Weihrauch , gelbliches bis bräunliches Baumharz von Weihrauchgewächsen (Boswellia carteri).
Während es bei Zimmertemperatur geruchlos ist, verströmt es bei Erhitzen, etwa durch Holzkohle in einem Rauchfass, einen aromatischen Geruch. Die Verwendung von Weihrauch bei kultischen Handlungen reicht bis ins Altertum zurück. Seit dem 4./5. Jahrhundert wird Weihrauch auch in der christlichen Liturgie verwendet (* Rauchfass). Weihrauch zählte zu den Gaben, die die * Heiligen Drei Könige dem Jesuskind darbrachten (Matthäus 2, 11).

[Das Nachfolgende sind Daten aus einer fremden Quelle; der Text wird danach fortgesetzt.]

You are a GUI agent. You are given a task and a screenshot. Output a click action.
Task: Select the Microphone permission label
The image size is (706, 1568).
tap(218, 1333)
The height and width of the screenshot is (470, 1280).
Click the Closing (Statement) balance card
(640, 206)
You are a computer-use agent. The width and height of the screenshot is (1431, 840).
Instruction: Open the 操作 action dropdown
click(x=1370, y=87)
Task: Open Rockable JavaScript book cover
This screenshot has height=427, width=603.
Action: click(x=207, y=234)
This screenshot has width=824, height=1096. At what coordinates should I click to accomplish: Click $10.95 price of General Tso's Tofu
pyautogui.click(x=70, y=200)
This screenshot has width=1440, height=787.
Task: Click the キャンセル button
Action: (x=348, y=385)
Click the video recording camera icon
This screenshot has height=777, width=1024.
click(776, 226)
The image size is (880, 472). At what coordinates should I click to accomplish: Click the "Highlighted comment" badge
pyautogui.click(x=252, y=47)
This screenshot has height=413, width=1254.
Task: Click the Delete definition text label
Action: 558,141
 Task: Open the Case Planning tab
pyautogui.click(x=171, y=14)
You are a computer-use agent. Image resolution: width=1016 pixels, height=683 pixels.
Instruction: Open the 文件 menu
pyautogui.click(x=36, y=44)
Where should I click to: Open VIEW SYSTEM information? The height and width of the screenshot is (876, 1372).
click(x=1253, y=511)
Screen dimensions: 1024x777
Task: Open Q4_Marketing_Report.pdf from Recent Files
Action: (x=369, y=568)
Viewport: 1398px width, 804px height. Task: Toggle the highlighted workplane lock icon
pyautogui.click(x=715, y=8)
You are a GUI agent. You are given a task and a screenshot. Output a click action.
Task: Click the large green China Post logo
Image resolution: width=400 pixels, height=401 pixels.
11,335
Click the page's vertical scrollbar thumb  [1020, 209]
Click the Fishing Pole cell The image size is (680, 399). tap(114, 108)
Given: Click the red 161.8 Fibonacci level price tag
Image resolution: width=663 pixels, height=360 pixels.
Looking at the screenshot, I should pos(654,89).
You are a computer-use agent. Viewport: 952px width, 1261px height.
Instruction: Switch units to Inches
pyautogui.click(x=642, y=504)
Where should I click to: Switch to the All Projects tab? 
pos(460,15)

* Theophilus Presbyter beschrieb in seiner "Schedula diversarum artium" die Vorgangsweise, eine Messerklinge mit der * Angel, mit Hilfe von Weihrauch im Handgriff zu befestigen. Nachdem man fein gemahlenen Weihrauch in das Loch des Messergriffes gefüllt habe, wird die Klinge mehrmals mit einem feuchten Lappen umwickelt, damit sie beim Erhitzen der Angel nicht Schaden nehme und sodann die heiße Angel in den Griff geschoben. Der Weihrauch schmilzt und hält die Angel, nachdem sie abgekühlt ist, fest im Griff. In späterer Zeit diente dafür auch * Kolophonium.
D. MARTINETZ, K. LOHS, J. JANZEN, Weihrauch und Myrrhe, Stuttgart 1988.